The viewer and the broadcaster

Relations between the live broadcast and the chat room in JTV's interface establish a complex space that raises a number of tensions while challenging the limits of those who broadcast and of those who watch, raising some questions about the medium. The player where images are broadcast is different, for example, from the player of video platforms like YouTube, which feature play, pause, rewind and forward buttons, recycling the shapes of old videocassette recorders. In JTV, it is only possible to play/pause, that is, to roll the broadcast or stop it, accentuating the live feature, of the time and information that pass and do not come back, the most striking feature of time in media such as radio and TV. In live broadcasts, viewers commonly ask specific questions to the broadcaster, which are answered in real time (regarding it, I say again, as Justin's construct or ethicity). Users who ask that the broadcaster changes camera (in cases when there is more than one camera, such as when Big Brother Brazil is re-broadcast from the pay-per-view format, for example). In the cases of other broadcasts, viewers tend to ask questions and comment through the chat room, asking the broadcaster to address certain subjects or to move the camera so that a person or object of the place where the broadcast takes place is framed or even to correct mistaken information. It is possible to find something similar in other media through a reader's letter or a call from a radio listener or viewer. However, there is an important difference: the connectivity of the participants in the live audiovisual process, that is, the relations between the frames player and chat room enable those who intervene to see the result (or lack thereof) of their demands live.

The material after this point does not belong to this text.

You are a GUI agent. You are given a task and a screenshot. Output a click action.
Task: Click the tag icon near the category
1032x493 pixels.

In several interviews, Justin Kan, the platform's founder, spoke about the first reactions from viewers regarding the broadcasts. Some of them are even available in his channel on JTV or on Justin TV's channel on YouTube (there, JTV acquires other senses, naturally). Before having the idea of the chat room, Kan disclosed his phone number. Very frequently, people interacted with him all the time, in somewhat uncomfortable and dangerous ways, such as when they played pranks on him by giving his phone number as a reference to the police. The "prankers" watched the results of the pranks live on the channel: the police entering Justin Kan's apartment to investigate the complaints.

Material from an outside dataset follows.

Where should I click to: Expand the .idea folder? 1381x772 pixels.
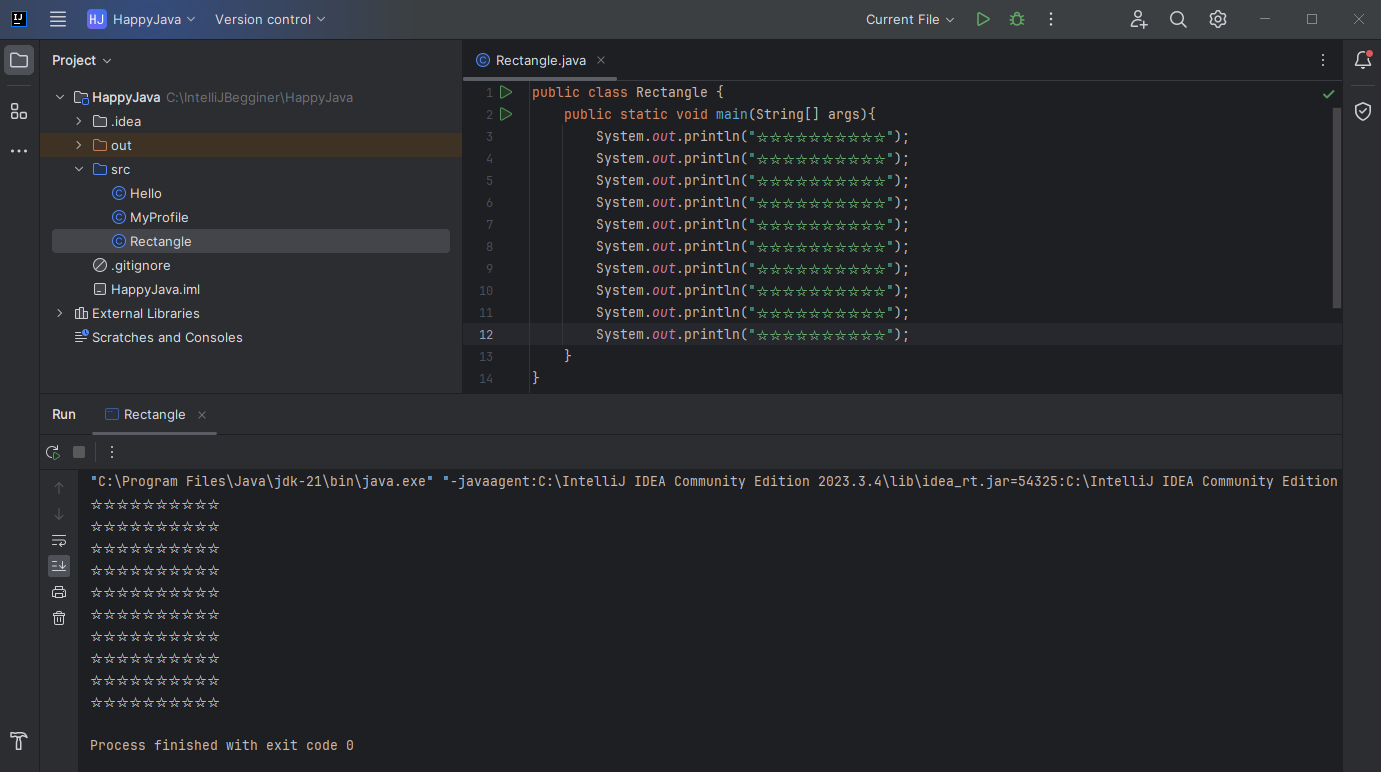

Other viewers called him in the middle of the night, while Justin slept and broadcast himself live. They woke him up and talked to him in the early hours. Such is the case of the video whose frame sequence appears in Figure 2. In the video, we can see, step by step, the user entering Justin Kan's channel, watching him reading in bed, calling him (it is possible to hear Justin's phone ringing in the image that is being displayed in the user's computer). The young man, who introduces himself as "Beet TV" is, at the same time, a "viewer" of Justin's channel and a protagonist in a new channel, which makes Justin Kan a supporting role. Both are broadcasting live. In the video, in the first frames (in Figure 2, the sequence starts at the bottom right and ends at the upper left) we see the user calling and the images of Justin Kan, who was lying in his room. Later on, Justin Kan changed his strategy. Therefore, the chat room was established. In a way, it also frames the need to intervene in the image that is being broadcast. The interface of Justin TV and of audiovisual media in general establishes a much more tactile relationship; the use value of the image overlaps the display value that characterized media such as cinema and television.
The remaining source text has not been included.